I know the config for all of this can all be very tricky, so I'm including it all here for reference (just using my-app as a placeholder). Hopefully it will help someone else get there faster than I did! I think it's a great solution with gRPC-Web once you can get it working. You'll also notice that I'm using the cloud-sql-proxy sidecar to talk to the DB Cloud SQL and I'm using a GKE service account for authentication.

apiVersion: apps/v1
kind: Deployment
metadata:
  name: my-app
spec:
  replicas: 1
  selector:
    matchLabels:
      app: my-app
  template:
    metadata:
      labels:
        app: my-app
    spec:
      serviceAccountName: my-app-k8sa
      terminationGracePeriodSeconds: 30
      containers:
      - name: my-app
        image: gcr.io/my-project/my-app:1.1.0
        command:
          - "/bin/my-app"
        ports:
        - containerPort: 52001
        env:
        - name: DB_USER
          valueFrom:
            secretKeyRef:
              name: db-config
              key: username
        - name: DB_PASSWORD
          valueFrom:
            secretKeyRef:
              name: db-config
              key: password
        - name: DB_NAME
          valueFrom:
            secretKeyRef:
              name: db-config
              key: db-name 
        - name: GRPC_SERVER_PORT
          value: '52001'
        readinessProbe:
          exec:
            command: ["/bin/grpc_health_probe", "-addr=:52001"]
          initialDelaySeconds: 10
        livenessProbe:
          exec:
            command: ["/bin/grpc_health_probe", "-addr=:52001"]
          initialDelaySeconds: 15
      - name: cloud-sql-proxy
        # It is recommended to use the latest version of the Cloud SQL proxy
        # Make sure to update on a regular schedule!
        image: gcr.io/cloudsql-docker/gce-proxy:1.27.1
        command:
          - "/cloud_sql_proxy"

          # If connecting from a VPC-native GKE cluster, you can use the
          # following flag to have the proxy connect over private IP
          # - "-ip_address_types=PRIVATE"

[Stored items]
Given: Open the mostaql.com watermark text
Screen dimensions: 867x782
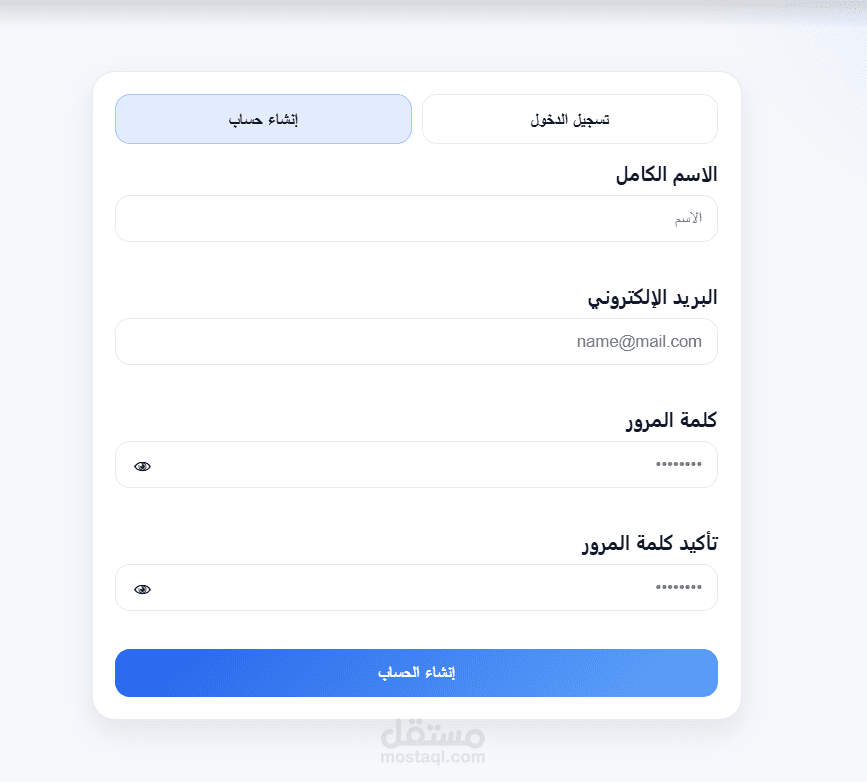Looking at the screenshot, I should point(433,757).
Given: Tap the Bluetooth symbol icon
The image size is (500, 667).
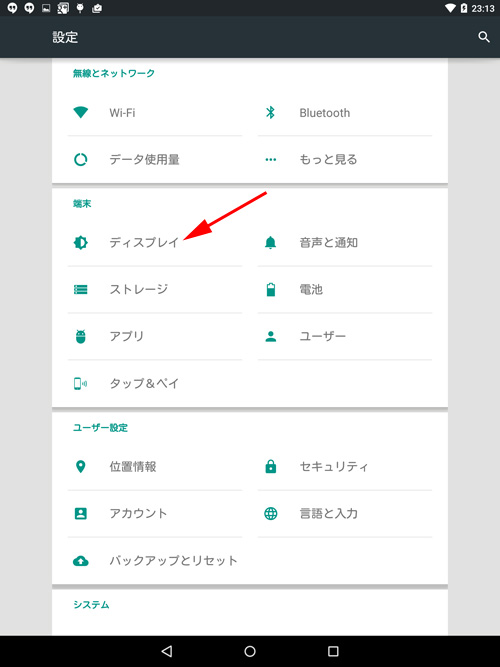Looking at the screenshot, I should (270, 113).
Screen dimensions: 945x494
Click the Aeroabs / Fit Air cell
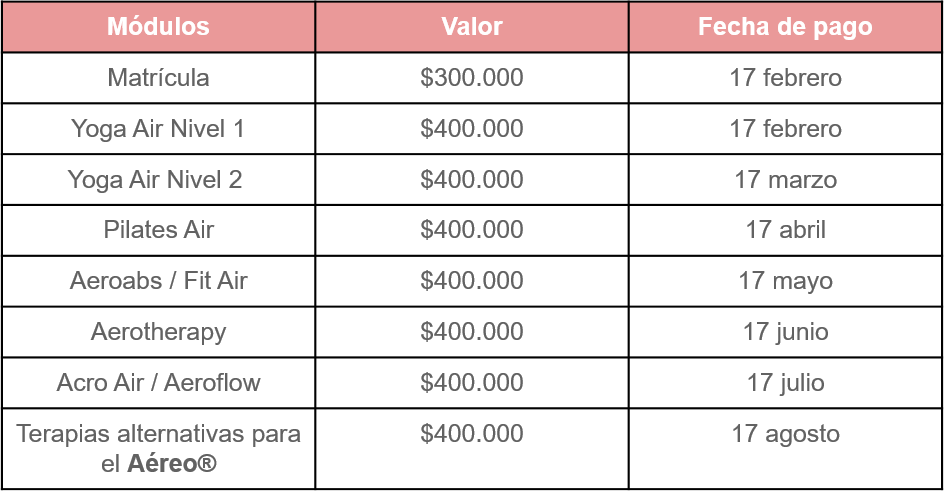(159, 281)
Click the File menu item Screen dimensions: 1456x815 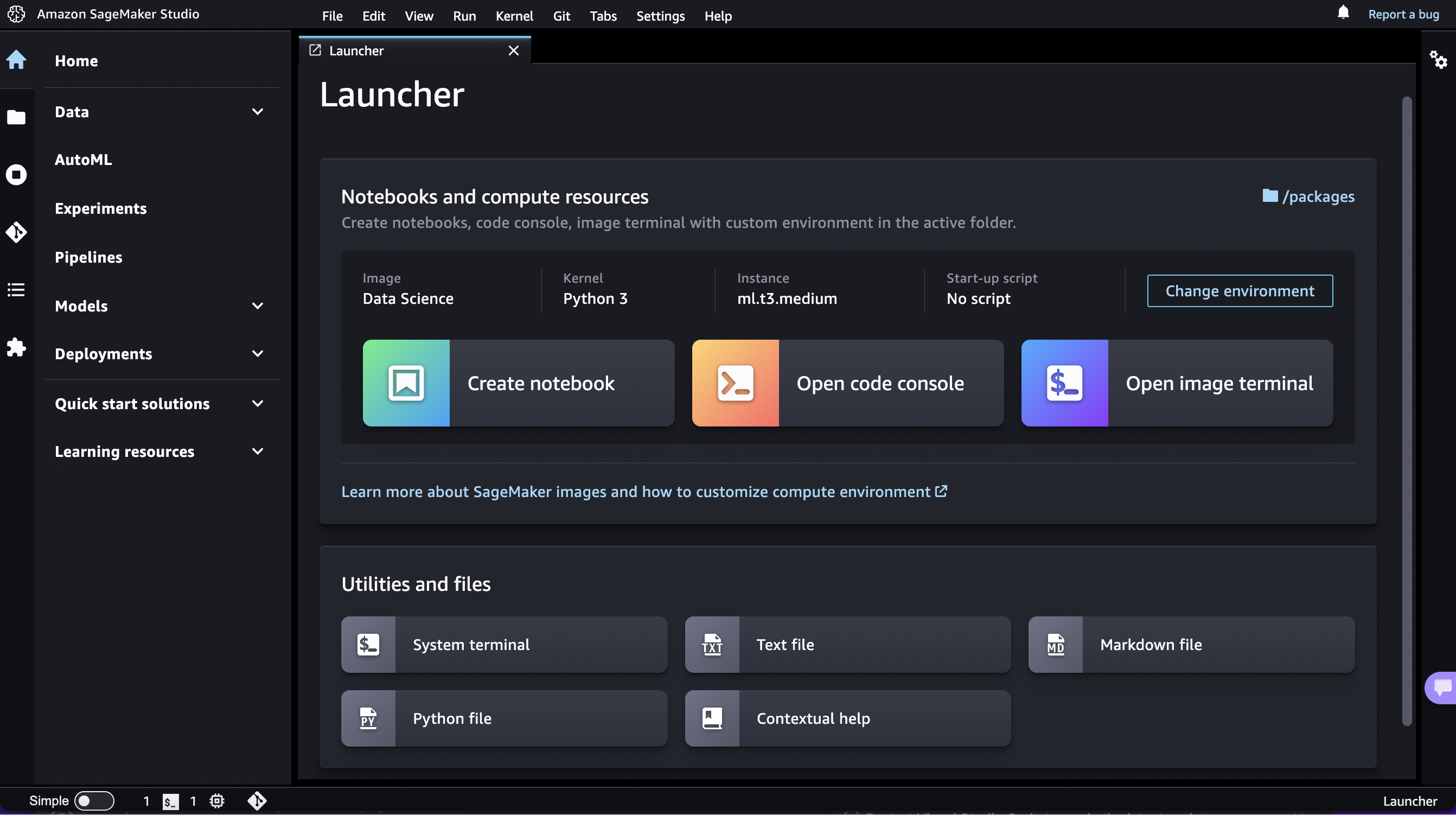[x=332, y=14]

---

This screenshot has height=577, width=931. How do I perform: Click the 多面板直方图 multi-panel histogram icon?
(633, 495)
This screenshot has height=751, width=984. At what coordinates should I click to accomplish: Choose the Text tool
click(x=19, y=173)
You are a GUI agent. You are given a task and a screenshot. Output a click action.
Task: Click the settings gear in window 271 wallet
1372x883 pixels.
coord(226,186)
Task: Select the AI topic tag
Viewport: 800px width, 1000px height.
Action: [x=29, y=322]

--

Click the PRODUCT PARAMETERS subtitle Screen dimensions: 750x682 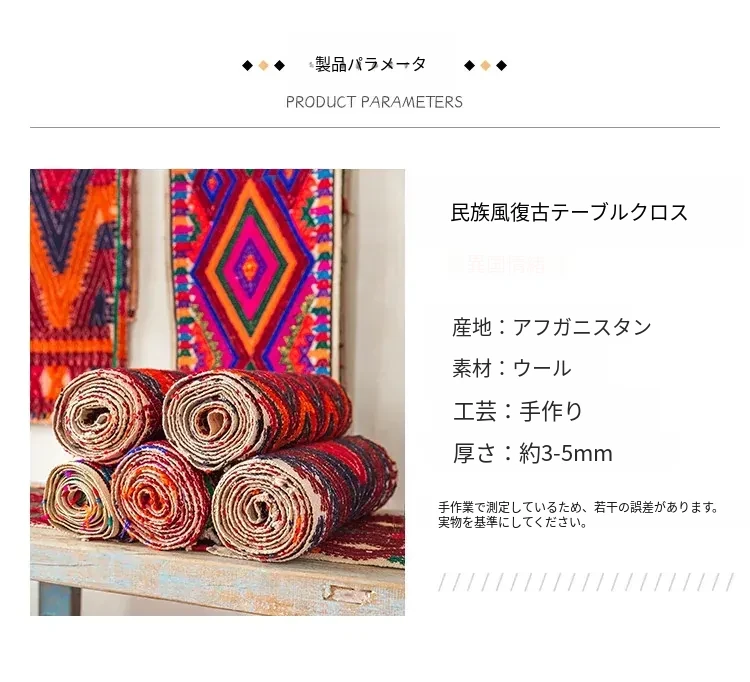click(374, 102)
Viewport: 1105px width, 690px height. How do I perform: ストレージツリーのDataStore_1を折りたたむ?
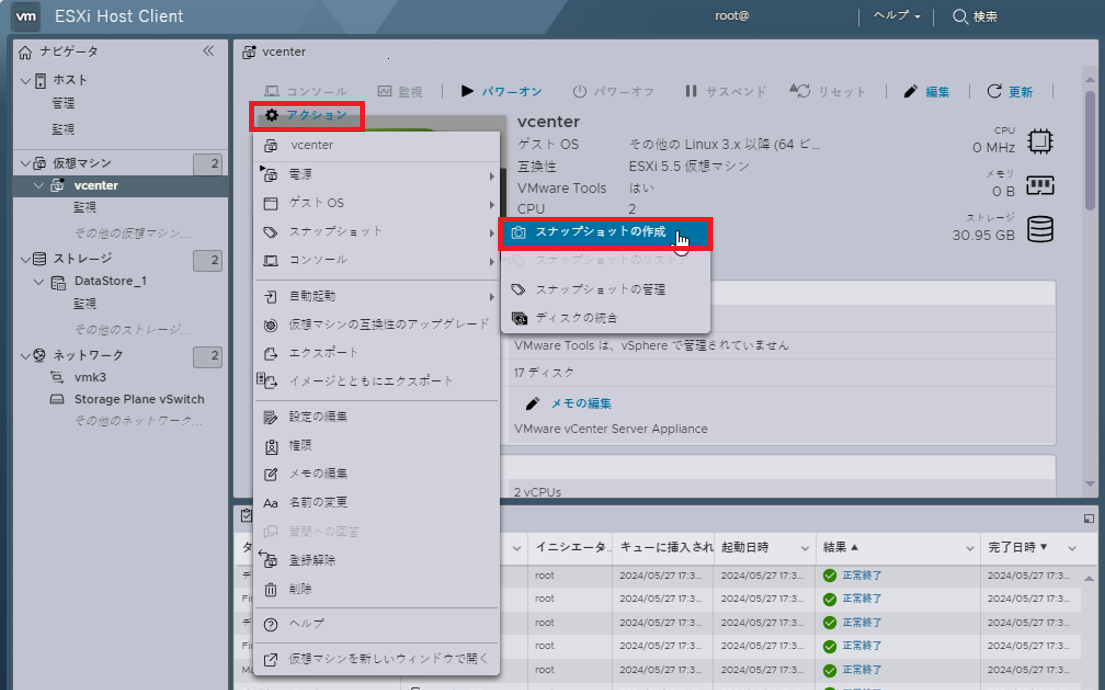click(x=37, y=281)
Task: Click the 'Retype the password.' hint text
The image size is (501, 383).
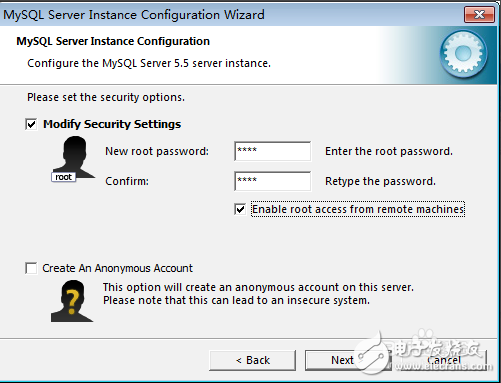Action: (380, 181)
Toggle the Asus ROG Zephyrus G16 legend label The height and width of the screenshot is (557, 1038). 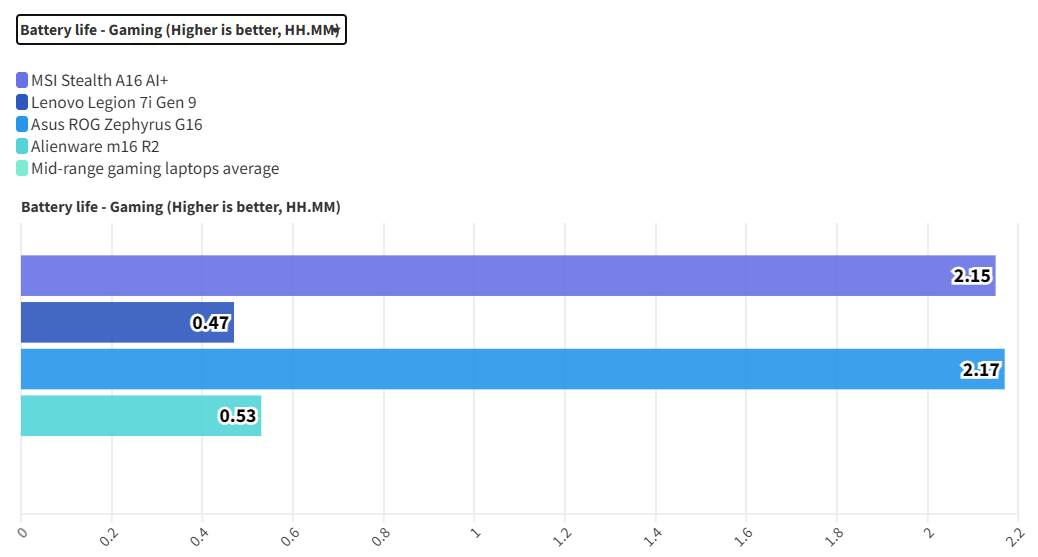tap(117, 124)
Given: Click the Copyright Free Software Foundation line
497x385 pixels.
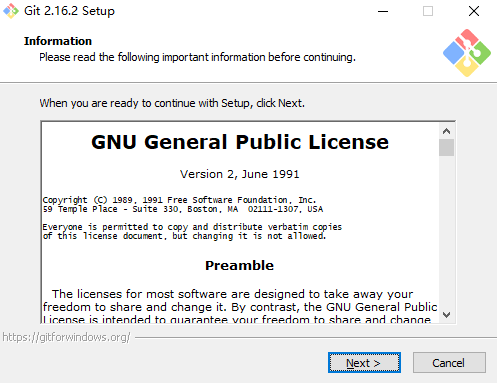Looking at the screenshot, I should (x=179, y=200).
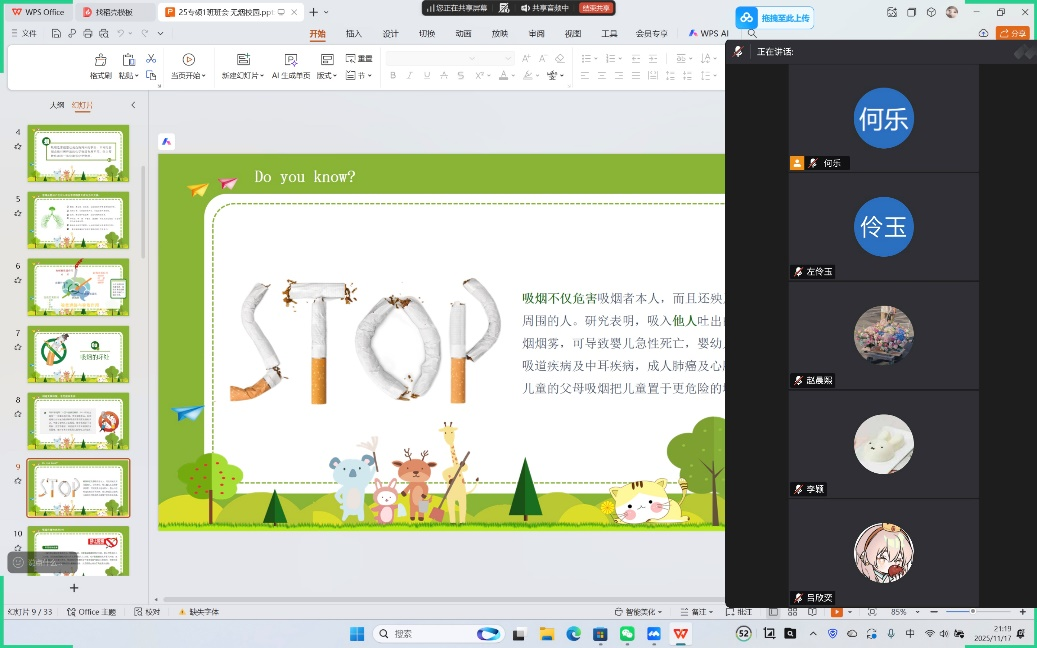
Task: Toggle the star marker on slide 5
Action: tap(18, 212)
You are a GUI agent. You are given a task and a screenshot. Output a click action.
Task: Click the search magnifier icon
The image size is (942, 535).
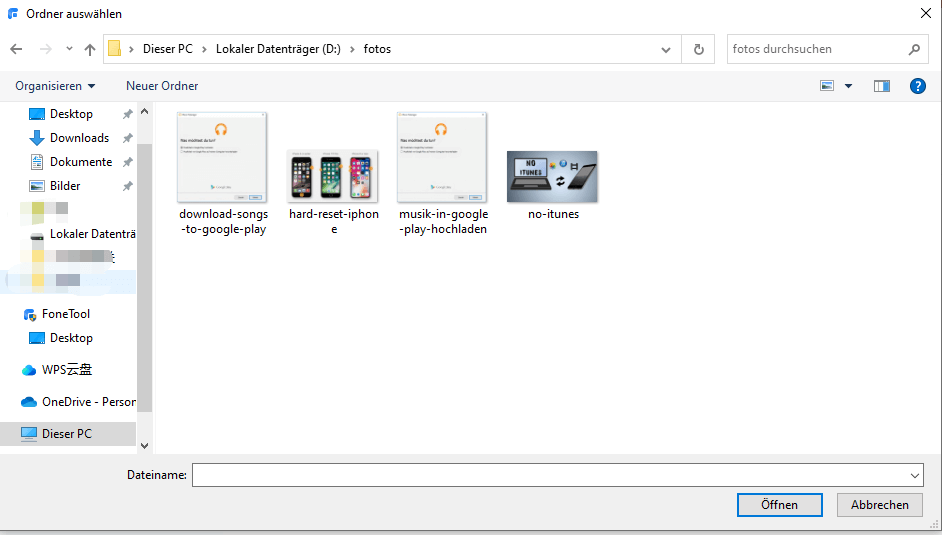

### GOALS
a - In the gRPC-Web deployment post, what value is set for initialDelaySeconds in the liveness probe?
b - List every environment variable name defined for the my-app container in the gRPC-Web deployment post.
c - Continue the gRPC-Web deployment post from its last line.

### OUTPUTS IN ORDER
a - 15

b - DB_USER, DB_PASSWORD, DB_NAME, GRPC_SERVER_PORT

c -
          # Replace DB_PORT with the port the proxy should listen on
          # Defaults: MySQL: 3306, Postgres: 5432, SQLServer: 1433
          - "-instances=my-project:us-east1:my-app-db=tcp:3306"
        securityContext:
          # The default Cloud SQL proxy image runs as the
          # "nonroot" user and group (uid: 65532) by default.
          runAsNonRoot: true

---
apiVersion: v1
kind: Service
metadata:
  name: my-app
spec:
  type: ClusterIP
  selector:
    app: my-app
  ports:
  - name: my-app-port
    protocol: TCP
    port: 52001
  clusterIP: None
---
apiVersion: v1
kind: Service
metadata:
  name: envoy
spec:
  type: LoadBalancer
  selector:
    app: envoy
  ports:
  - name: https
    protocol: TCP
    port: 443
    targetPort: 8443
---
apiVersion: apps/v1
kind: Deployment
metadata:
  name: envoy
spec:
  replicas: 1
  selector:
    matchLabels:
      app: envoy
  template:
    metadata:
      labels:
        app: envoy
    spec:
      containers:
      - name: envoy
        image: envoyproxy/envoy:v1.20-latest
        ports:
        - name: https
          containerPort: 8443
        resources:
          requests:
            cpu: 10m
            ephemeral-storage: 256Mi
            memory: 256Mi
        volumeMounts:
        - name: config
          mountPath: /etc/envoy
        - name: certs
          mountPath: /etc/ssl/envoy
        readinessProbe:
          httpGet:
            port: https
            httpHeaders:
            - name: x-envoy-livenessprobe
              value: healthz
            path: /healthz
            scheme: HTTPS
      volumes:
      - name: config
        configMap:
          name: envoy-conf
      - name: certs
        secret:
          secretName: envoy-certs
---
apiVersion: v1
kind: ConfigMap
metadata:
  name: envoy-conf
data:
  envoy.yaml: |
    static_resources:
      listeners:
      - name: listener_0
        address:
          socket_address:
            address: 0.0.0.0
            port_value: 8443
        filter_chains:
        - filters:
          - name: envoy.filters.network.http_connection_manager
            typed_config:
              "@type": type.googleapis.com/envoy.extensions.filters.network.http_connection_manager.v3.HttpConnectionManager
              access_log:
              - name: envoy.access_loggers.stdout
                typed_config:
                  "@type": type.googleapis.com/envoy.extensions.access_loggers.stream.v3.StdoutAccessLog
              codec_type: AUTO
              stat_prefix: ingress_https
              route_config:
                name: local_route
                virtual_hosts:
                - name: https
                  domains:
                  - "*"
                  routes:
                  - match:
                      prefix: "/my_app_protos.MyService/"
                    route:
                      cluster: my-app-cluster
                  cors:
                    allow_origin_string_match:
                    - prefix: "*"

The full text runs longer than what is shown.